Священник выглядел достаточно странно. Похоже, под длинной мешковатой рясой у него пряталось много-много слоев теплой одежды. Из-за этого на тяжелой серой туше очень нелепо смотрелась маленькая головка сухощавого старичка, прикрытая смешной суконной шапочкой.
Говорил он долго, и молитвы звучали для нас странно. Вроде бы тот же язык, на котором мы разговариваем, но форма слов была не всегда правильная. Из-за этого большую часть мы просто не поняли. Бдительно следили за руками баронессы и ее матери и крестились сразу же вместе с ними. В конце службы священник прошелся по проходу между скамьями, помахивая каким-то медным шариком на цепочке, откуда щедро валил пахнущий одеколоном дым. Следом за ним вышагивал тощий прыщавый подросток, на голову выше священника, и кистью с длинным ворсом брызгал на сидящих людей воду.
На обратном пути Анжела расспрашивала Луизу:
– - А до столицы сколько ехать? А ты, Луиза, была там хоть раз?
– - В молодости бывала, баронетта Ангела. А ехать туда сильно долго, седмицы две, не меньше. А ежли метель поднимется, то и еще на неделю можно застрять.

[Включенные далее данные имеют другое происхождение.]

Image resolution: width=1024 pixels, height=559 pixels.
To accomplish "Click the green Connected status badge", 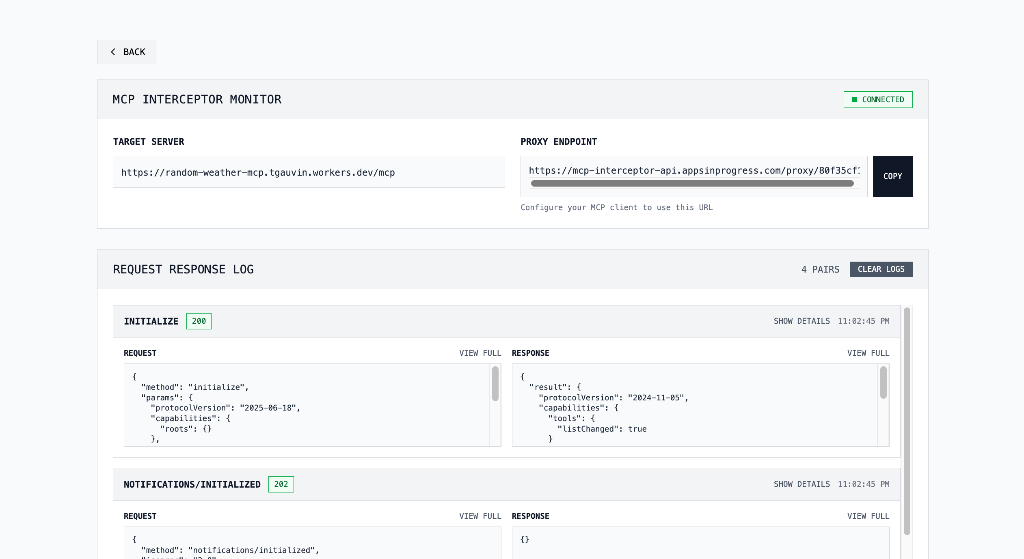I will point(878,99).
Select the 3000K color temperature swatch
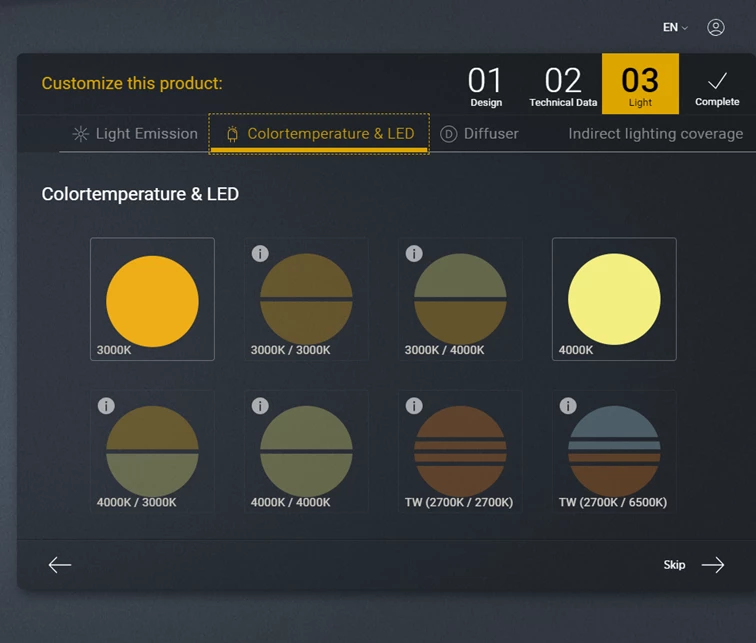Viewport: 756px width, 643px height. pos(152,300)
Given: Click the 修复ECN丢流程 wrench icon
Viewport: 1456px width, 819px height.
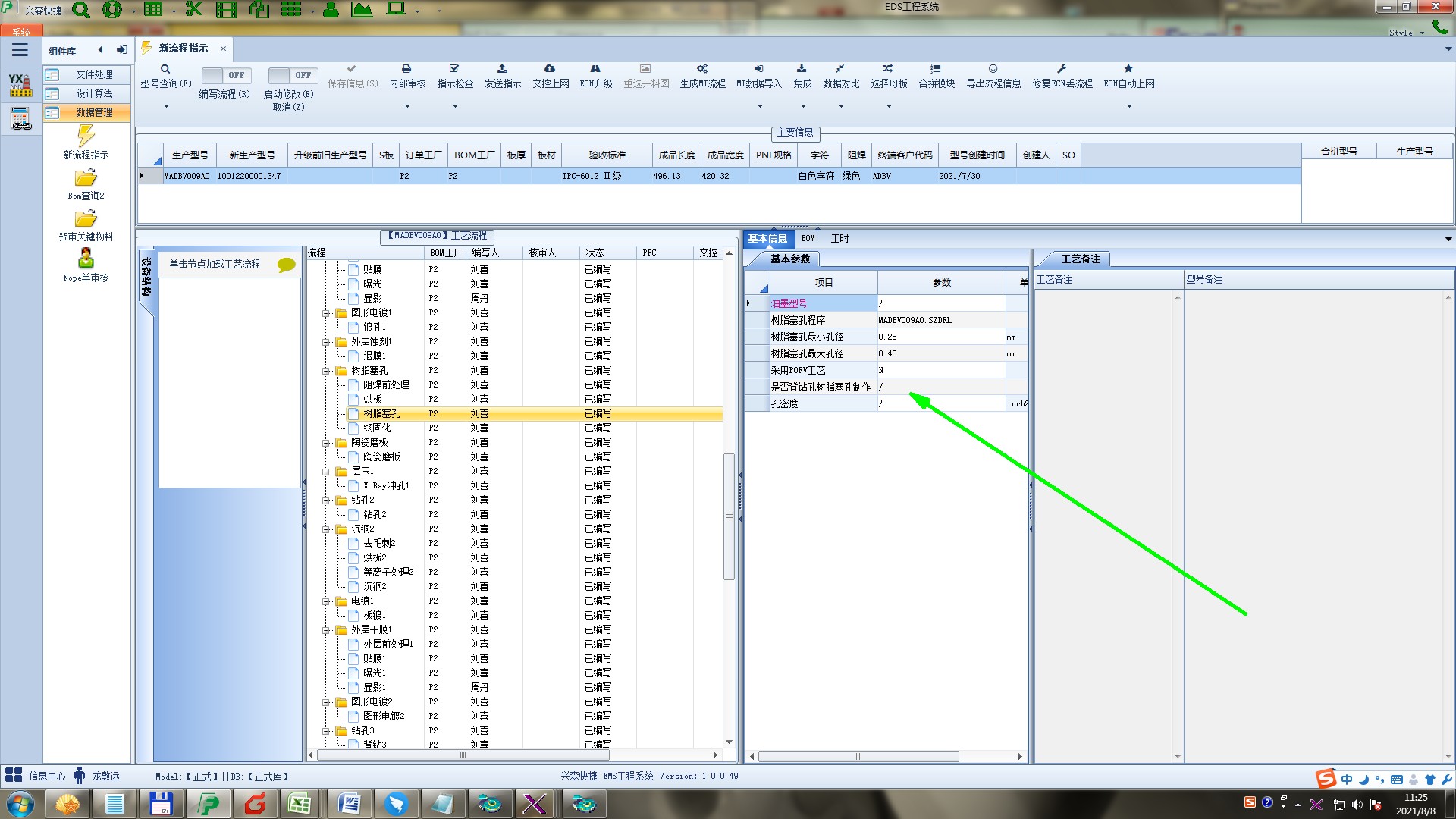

– - Ужас какой! За две недели в санях мы обморозимся и умрем от простуды!
– - Чай не помрете, – спокойно ответила Луиза. – Конечно, все в руках Божьих, но хозяйка наша у соседей кибитку взяла попользоваться. Там и печурка есть, и спать найдется где. Самолично я вас и повезу города. А там и целый караван с наших местов собереться. Чай не одни вы взамуж-то спешите выйти.

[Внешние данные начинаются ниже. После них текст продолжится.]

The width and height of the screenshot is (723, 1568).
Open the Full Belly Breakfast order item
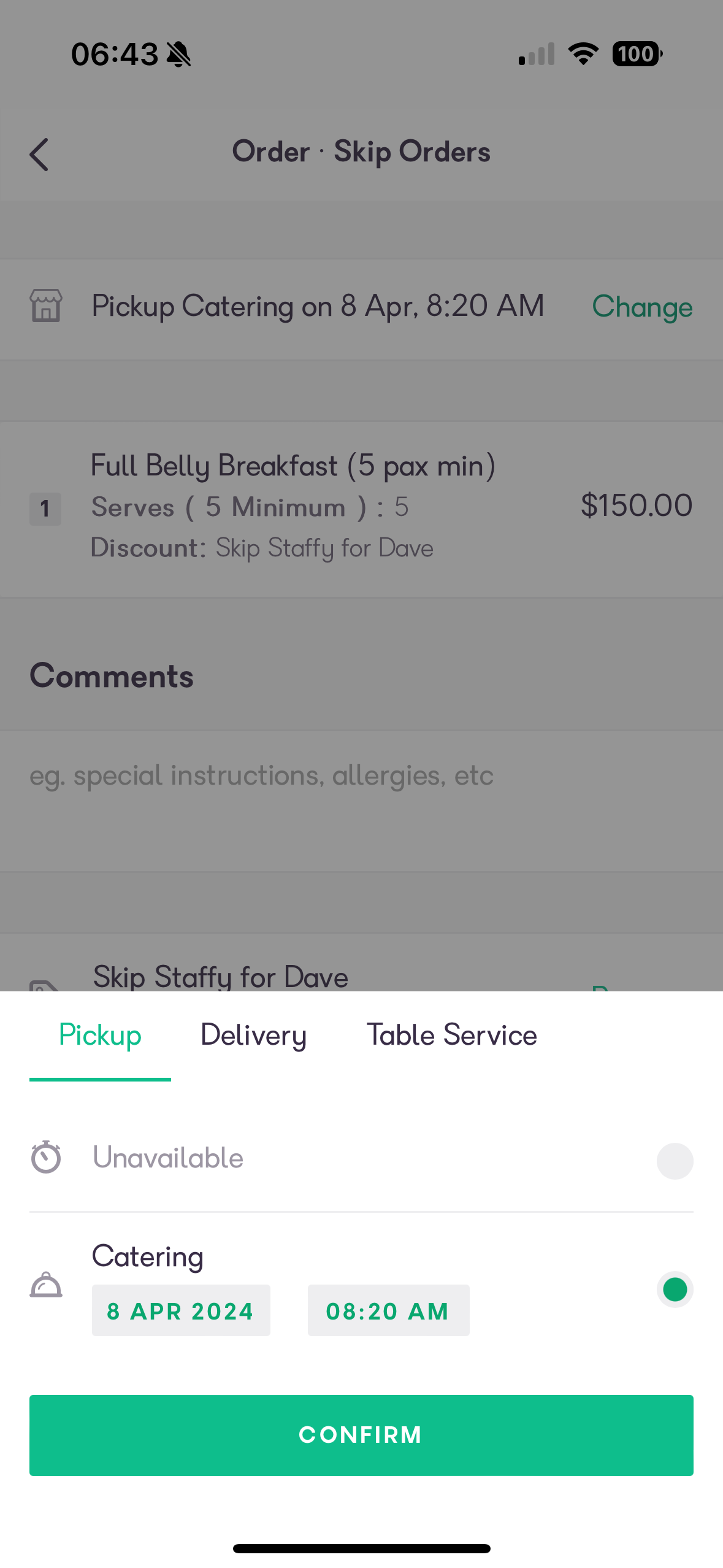point(361,509)
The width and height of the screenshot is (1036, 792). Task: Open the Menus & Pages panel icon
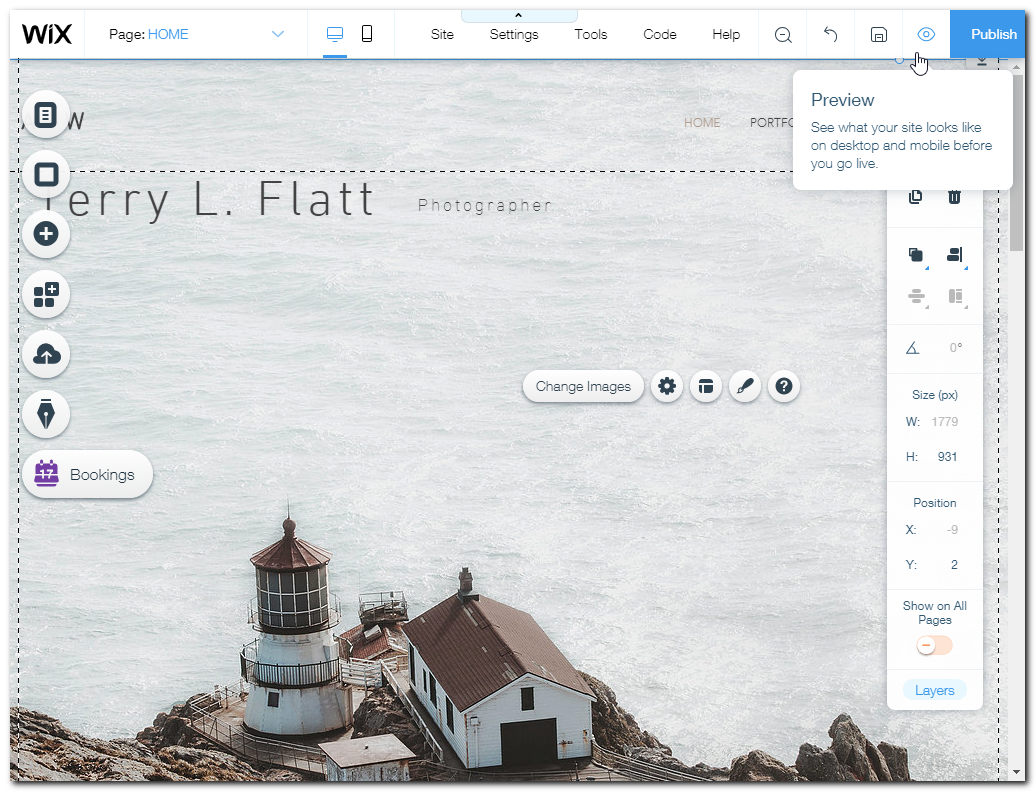[46, 115]
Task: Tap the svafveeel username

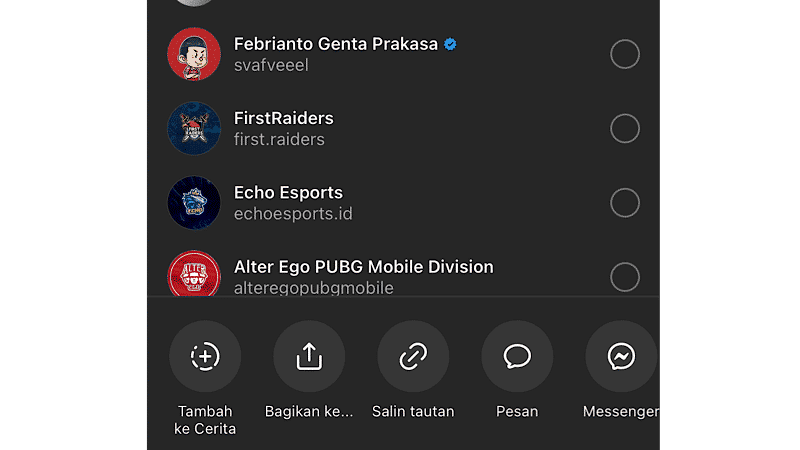Action: click(271, 65)
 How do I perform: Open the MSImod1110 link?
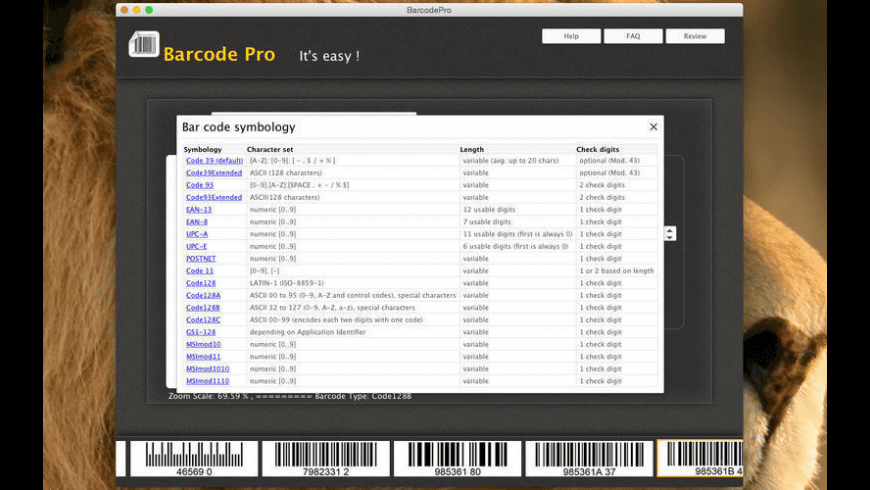(207, 381)
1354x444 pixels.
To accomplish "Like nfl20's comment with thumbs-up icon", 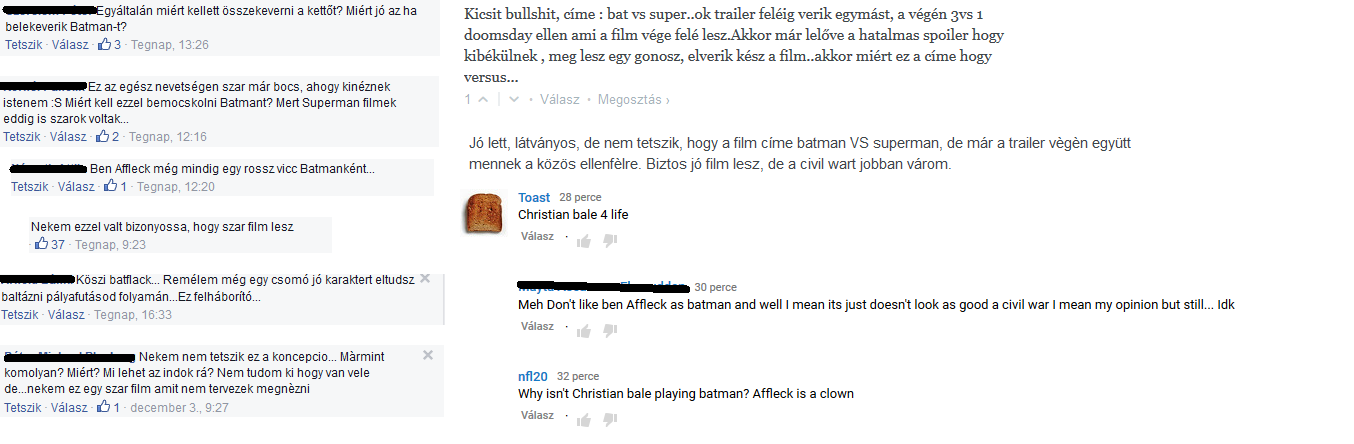I will click(584, 419).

Мы с сестрой переглянулись: это была первая хорошая новость за все время. Новость, которую Луиза по простоте душевной тут же слегка подпортила:
– - Оно ведь, ежли в трактирах каждый раз останавливаться, никаких денег на дорогу не хватит. А путь-то хозяйка оплатить должна, и еду вам предоставить, и остальное, что требуется. А так она им малый кусочек пашни на год отдаст, до него все равно руки не доходят, который год земля пустует. Вестимо, – вздохнула горничная, – мужиков-то в солдаты позабирали, вот рук на все и не хватает, – тяжело вздохнула она.